Maybe if it’s to “write an epic fantasy novel,” you’ll have steps such as “develop a fleshed out and real world” which then spawns even more steps, such as “draw a map of the world” or “create regional dialects.”

The key here, as mentioned, is taking enormous goals that are seemingly impossible, then breaking them down into steps until they feel possible.

Stuff Your Life With Stories

In order to be a good storyteller with the ideal storytelling life, you’ll need to read, watch, and play a lot of stories.

Now, you may be thinking, “I just want to write novels. I don’t need to play video games.”

But the truth is that engaging with stories in new mediums is actually super beneficial to your storytelling life because it helps you perceive new ways to write – no matter whether you’re a novelist or a video game writer.

Additionally, this will make you feel less guilty as a storyteller for binging on the latest Netflix story, because for you – unlike many other people – binging on Netflix is a way for you to study stories and the sooner you can perceive that benefit, the sooner you’ll be able to reap the benefits of engaging with stories in different forms.

So, to create a super impactful writing life, you’ll want to stuff your life with stories. Maybe that’s by reading a book a week or by seeing a local play. However it is, take note of the story everywhere in your life and you’ll quickly understand how doing these activities is not a waste of time, but a deep enhancement of your writing life!

To help you keep better track of your storytelling consumption, I created the Storytelling Syllabus, which helps storytellers like yourself become more conscientious about regularly engaging with stories outside of their own.

Create a Writing Goals

Now that you know the steps to both achieving your storytelling dreams and your ideal writing life dreams, it’s time to create actionable goals you can achieve.

These are goals with deadlines, specific actions, and other features that are more achievable than the big picture goals and dreams you started with. To create them, you’ll take the steps you listed in the previous sections and turn them into goals.

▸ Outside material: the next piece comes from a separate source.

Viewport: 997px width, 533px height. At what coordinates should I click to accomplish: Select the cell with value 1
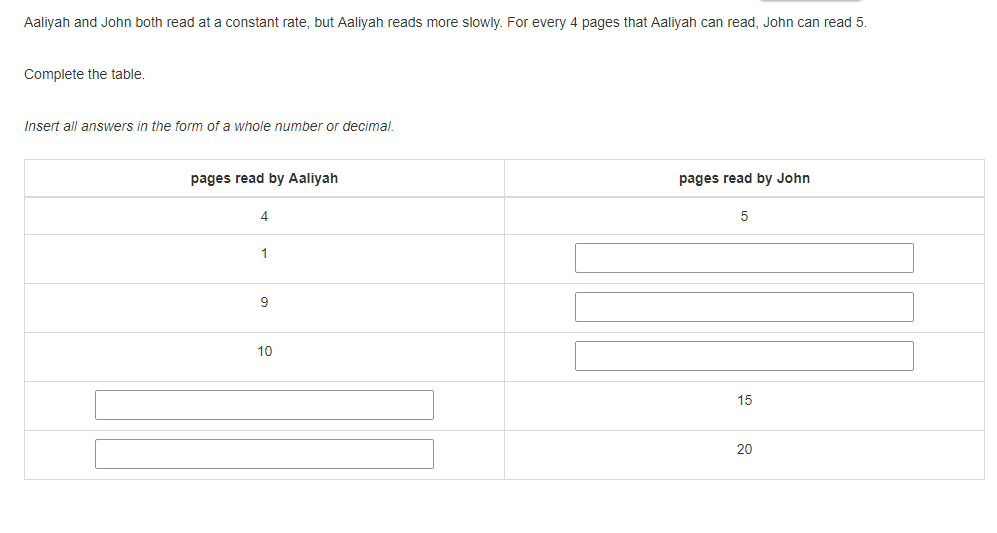pos(264,259)
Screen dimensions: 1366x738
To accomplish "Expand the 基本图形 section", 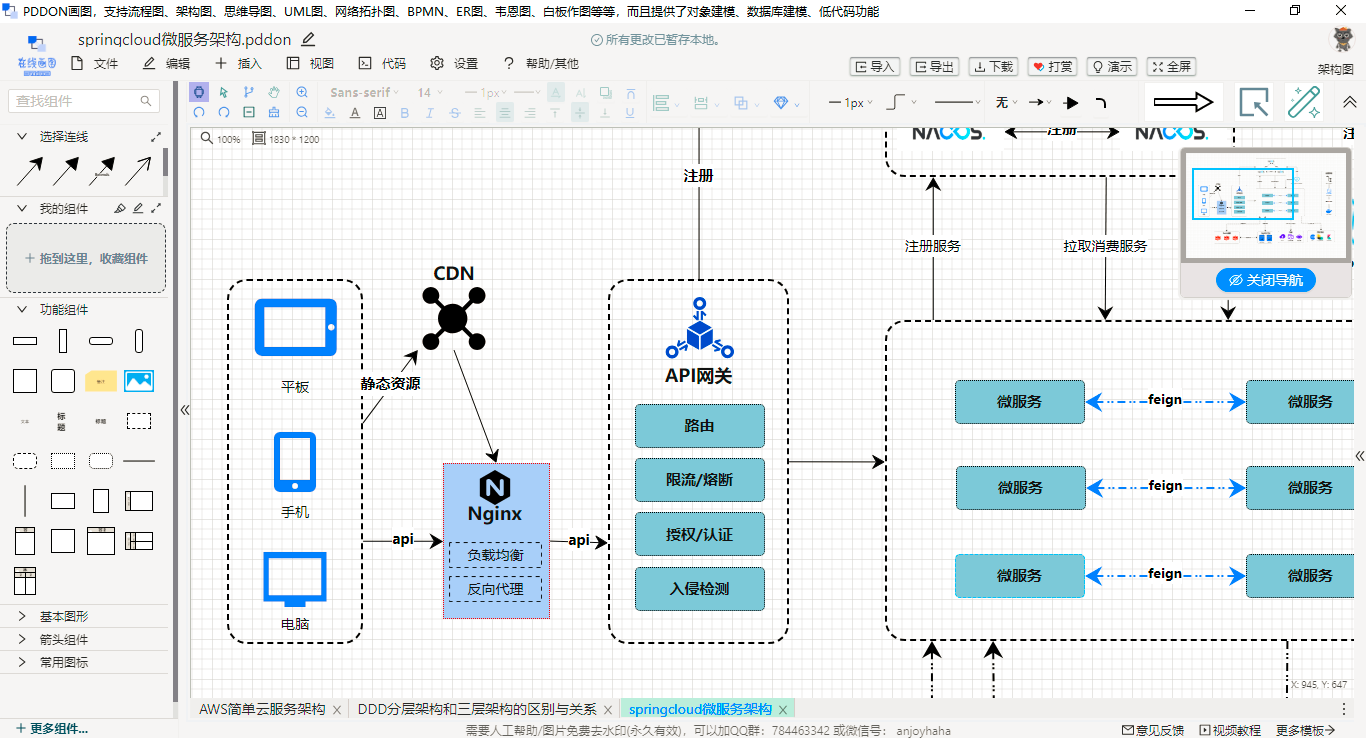I will [x=64, y=616].
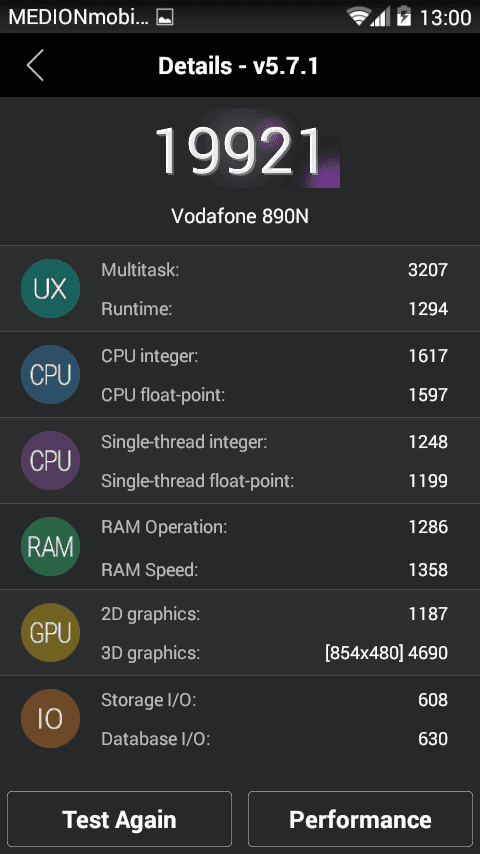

RELATED: How to Create S.M.A.R.T. Goals

Depending on how you write will depend on how you space your goals out, but ideally you’ll want to have weekly goals, monthly goals, and yearly goals.

The reason for this is if you just had yearly goals, you wouldn’t have a tangible action plan to achieve said goals. They’d just exist as a ticking clock, but otherwise wouldn’t offer any steps or ways to actually complete the goal.

That’s why you want to add in weekly and monthly goals as well. These become little milestones that not only keep you on track, but also give you the feeling that you are achieving things and making progress, an important sensation for anyone trying to write enormous stories.

Use a Ritual to Stay Devoted

Finally, you’ll want to create a writing ritual to keep yourself devoted.

The writer’s ritual works as the glue for your ideal writing life. It works by triggering yourself to be in the “writing mode” by using sensory cues that you repeat in a certain order every single time you are getting ready to write.

For some, this may mean writing at the same exact time every day, but for others it may mean lighting a candle and playing the same music every time to get them focused.

Whatever it is, be sure to implement this writer’s ritual into your ideal writing life so that even on the days you are feeling uninspired, you can overcome this lack of inspiration with the jolt of a ritual.

Bringing it All Together

Now that you’ve assessed your goals and dreams, your dream writing life, and other features like the other stories you wish to consume, take some time to write out a dream schedule – be it daily or weekly – that focuses on achieving this dream writing life.

Incorporate things like the ritual and the stories you plan to consume, ignoring any obligations like work, friends, or family. This might seem harsh, but you want to envision how to make your ideal writing life possible first and foremost, then adapt it to reality.

The steps you established for your ideal writing life and dreams will serve as the schedule for said writing life, but remember, this doesn’t have to be a daily occurrence. It can be a weekly schedule you stick to or monthly goals you strive for when time permits.